I like the idea of recommending certain fields for their educational value to existential-safety-motivated researchers. However, I would also recommend that such researchers read broadly beyond the CS field, to read about how other high-risk fields are managing (or have failed to manage) to solve their safety and governance problems.
I believe that the most promising research approach for lowering AGI safety risk is to find solutions that combine AI research specific mechanisms with more general mechanisms from other fields, like the use of certain processes which are run by humans.
Nice post! In particular, I like your reasoning about picking research topics:
I like this as a guiding principle, and have used it myself, though my choices have also been driven in part by more open-ended scientific curiosity. But when I apply the above principle, I get to quite different conclusions about recommended research areas.
As a specific example, take the problem of oversight of companies that want to create of deploy strong AI: the problem of getting to a place where society has accepted and implemented policy proposals that demand significant levels of oversight for such companies. In theory, such policy proposals might be held back by a lack of traction in a particular technical area, but I do not believe this is a significant factor in this case.
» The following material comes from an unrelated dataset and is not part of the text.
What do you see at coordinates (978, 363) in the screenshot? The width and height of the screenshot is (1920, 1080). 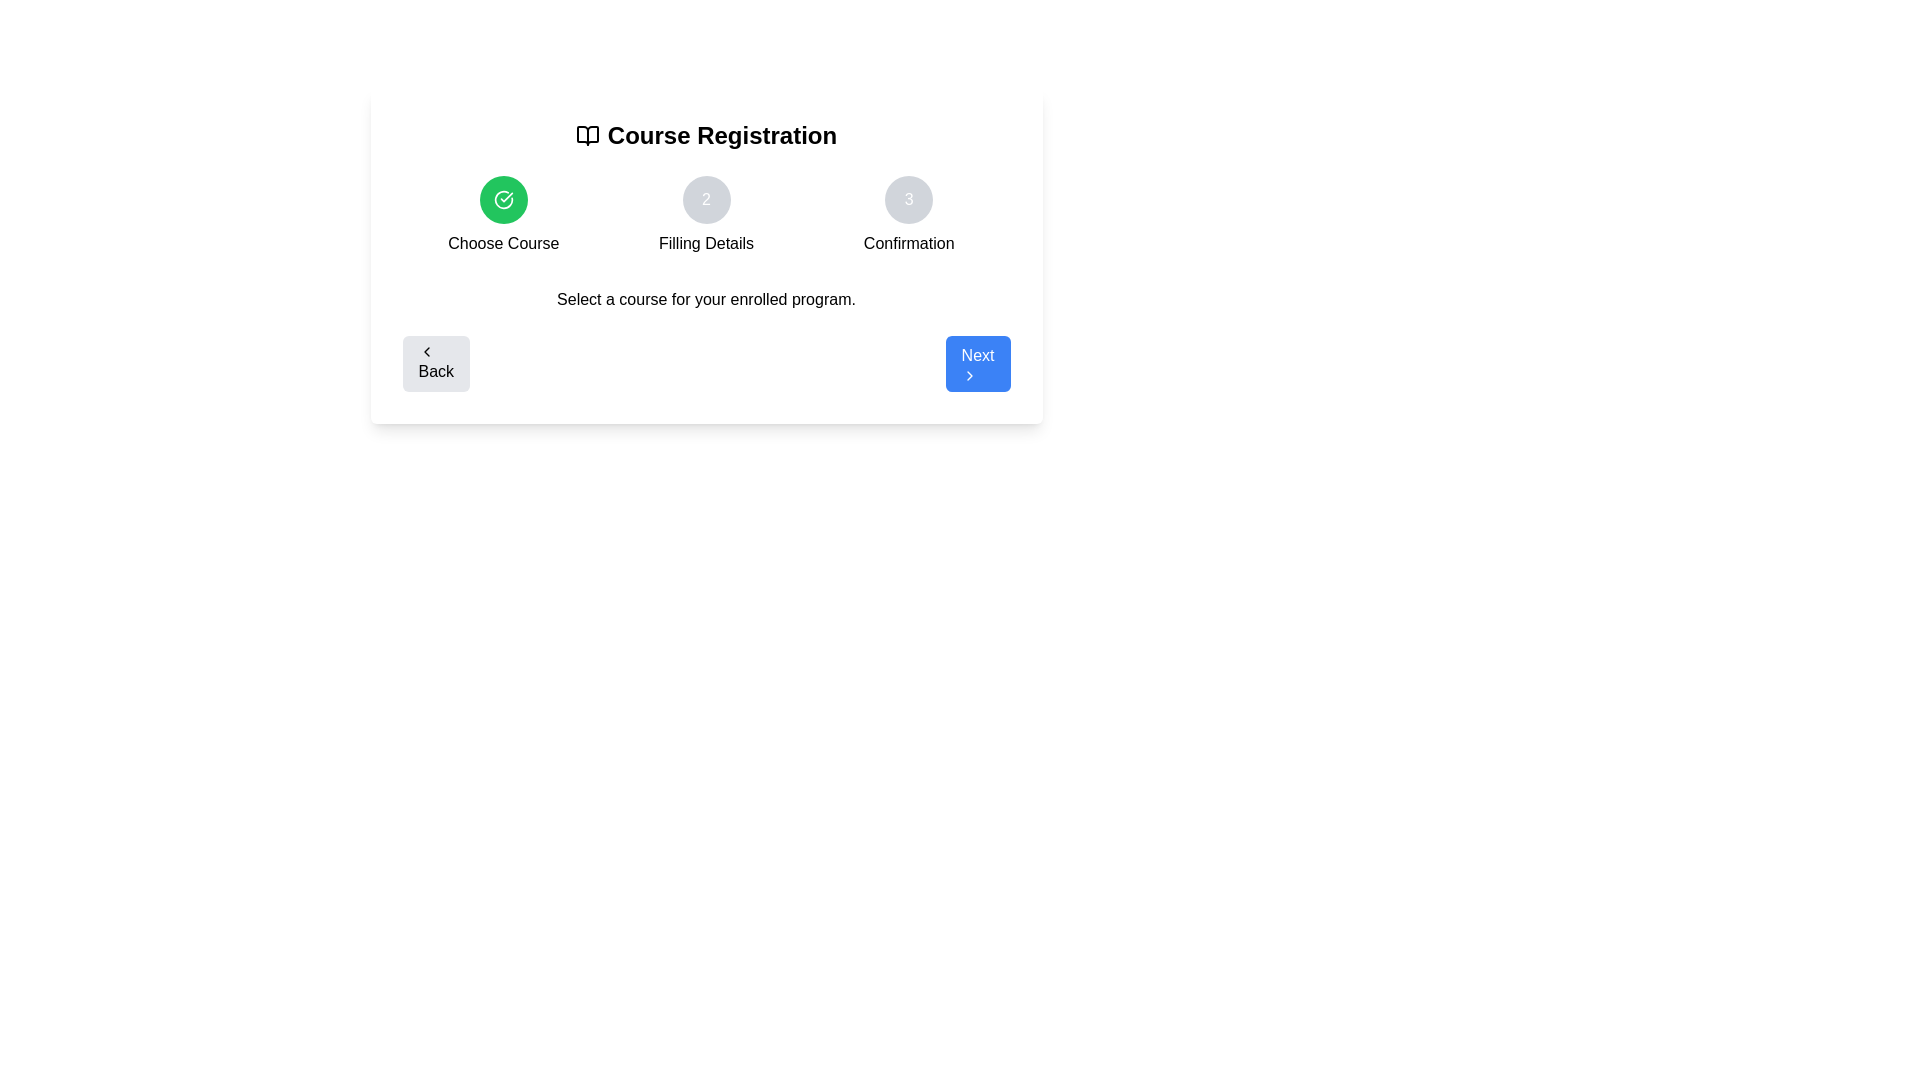 I see `the rectangular blue 'Next' button with rounded corners` at bounding box center [978, 363].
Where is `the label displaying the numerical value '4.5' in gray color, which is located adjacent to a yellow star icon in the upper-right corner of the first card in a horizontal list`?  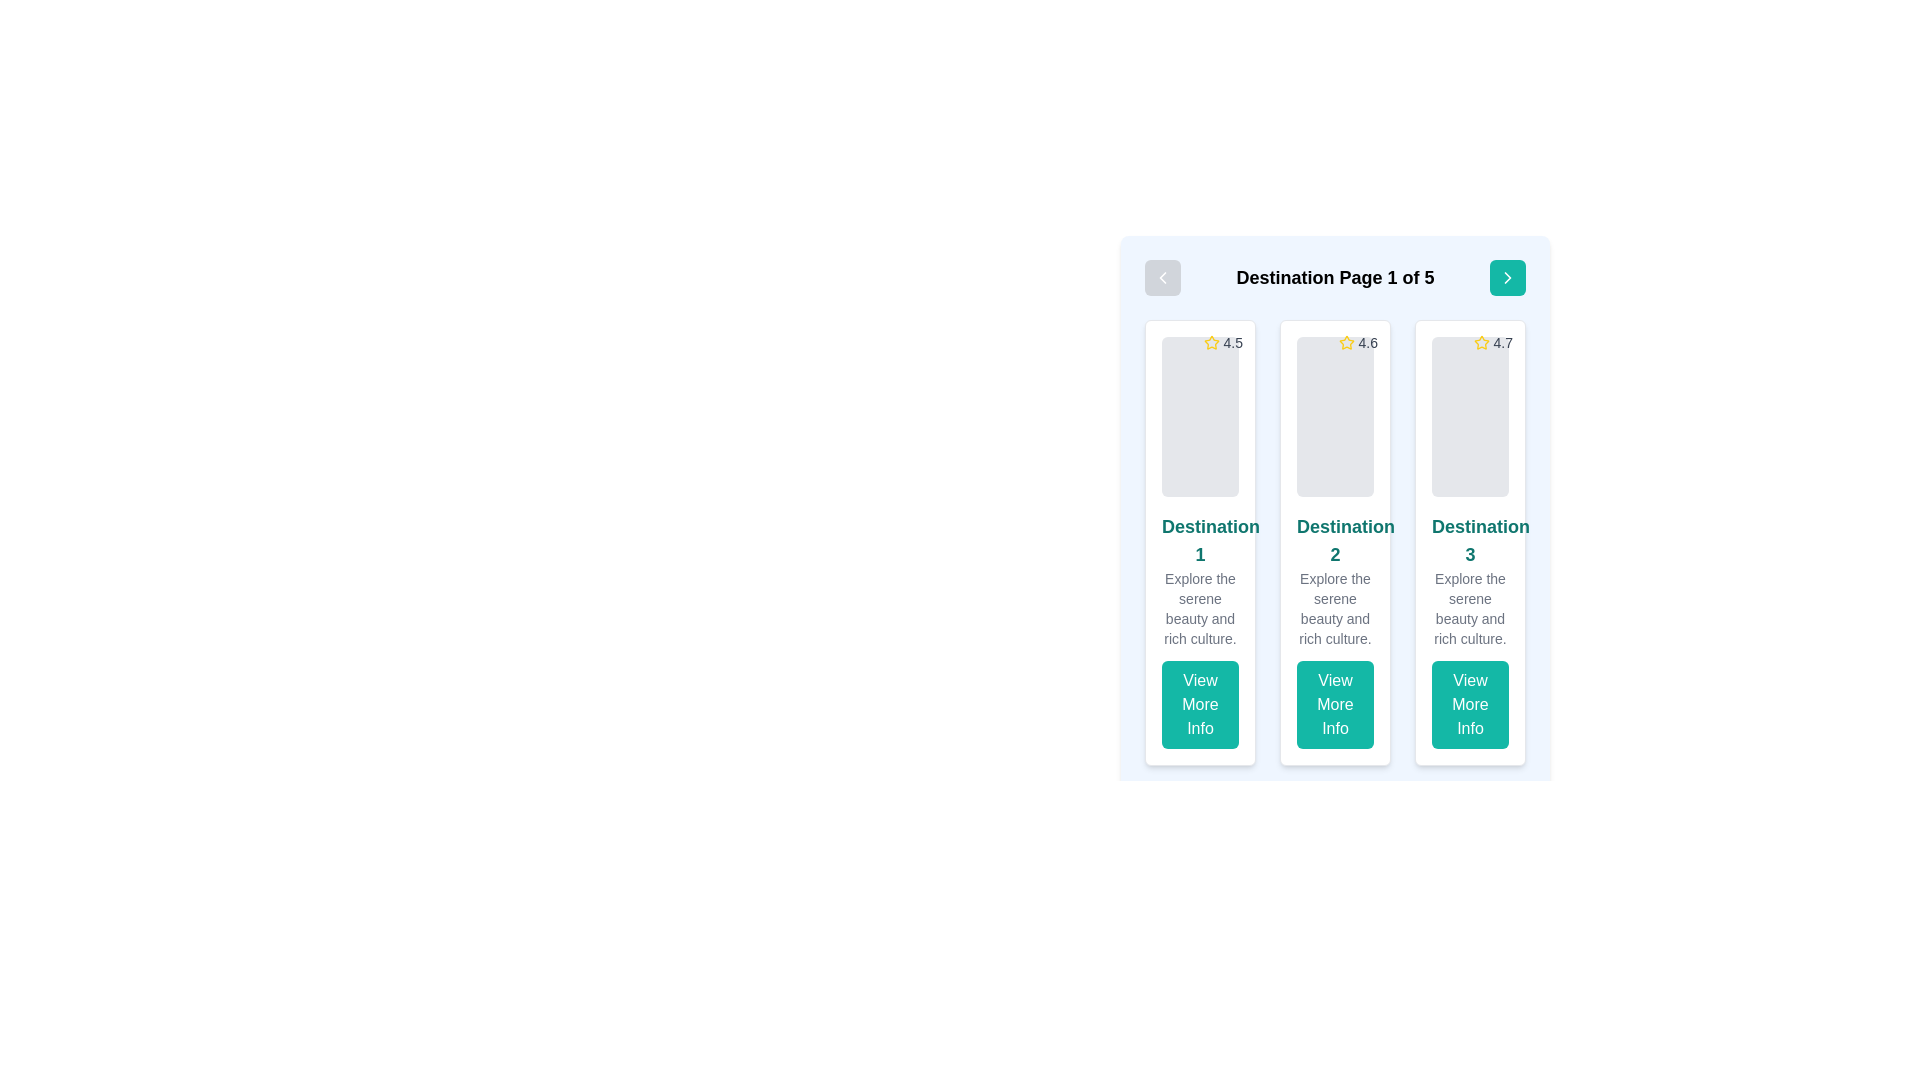
the label displaying the numerical value '4.5' in gray color, which is located adjacent to a yellow star icon in the upper-right corner of the first card in a horizontal list is located at coordinates (1232, 342).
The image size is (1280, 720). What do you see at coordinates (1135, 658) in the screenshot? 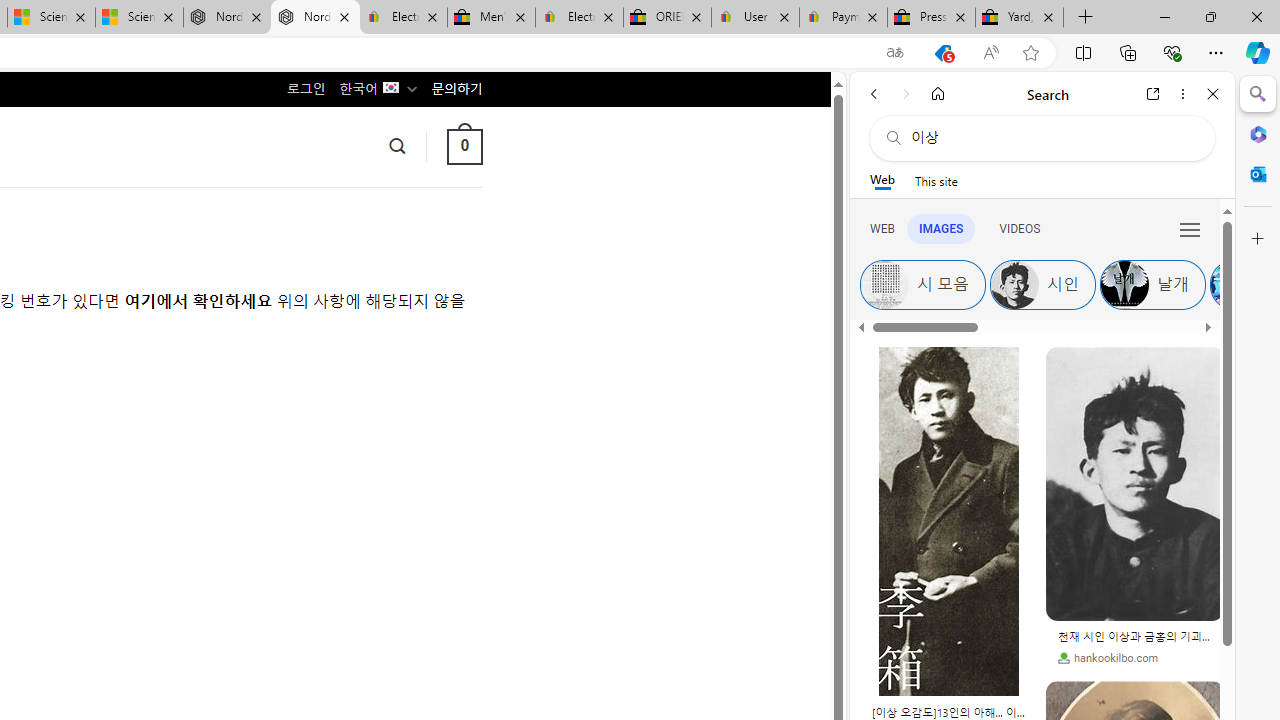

To illustrate, here are some oversight measures that apply right now to companies that create medical equipment, including diagnostic equipment that contains AI algorithms. (Detail: some years ago I used to work in such a company.) If the company wants to release any such medical technology to the public, it has to comply with a whole range of requirements about documenting all steps taken in development and quality assurance. A significant paper trail has to be created, which is subject to auditing by the regulator. The regulator can block market entry if the processes are not considered good enough. Exactly the same paper trail + auditing measures could be applied to companies that develop powerful non-medical AI systems that interact with the public. No technical innovation would be necessary to implement such measures.
So if any activist group or politician wants to propose measures to improve oversight of AI development and use by companies (either motivated by existential safety risks or by a more general desire to create better outcomes in society), there is no need for them to wait for further advances in Interpretability in ML (IntML), Fairness in ML (FairML) or Accountability in ML (AccML) techniques.
To lower existential risks from AI, it is absolutely necessary to locate proposals for solutions which are technically tractable. But to find such solutions, one must also look at low-tech and different-tech solitions that go beyond the application of even more AI research. The existence of tractable alternative solutions to make massive progress leads me to down-rank the three AI research areas I mention above, at least when considered from a pure existential safety perspective. The non-existence of alternatives also leads me to up-rank other areas (like corrigibility) which are not even mentioned in the original post.
I like the idea of recommending certain fields for their educational value to existential-safety-motivated researchers. However, I would also recommend that such researchers read broadly beyond the CS field, to read about how other high-risk fields are managing (or have failed to manage) to solve their safety and governance problems.
I believe that the most promising research approach for lowering AGI safety risk is to find solutions that combine AI research specific mechanisms with more general mechanisms from other fields, like the use of certain processes which are run by humans.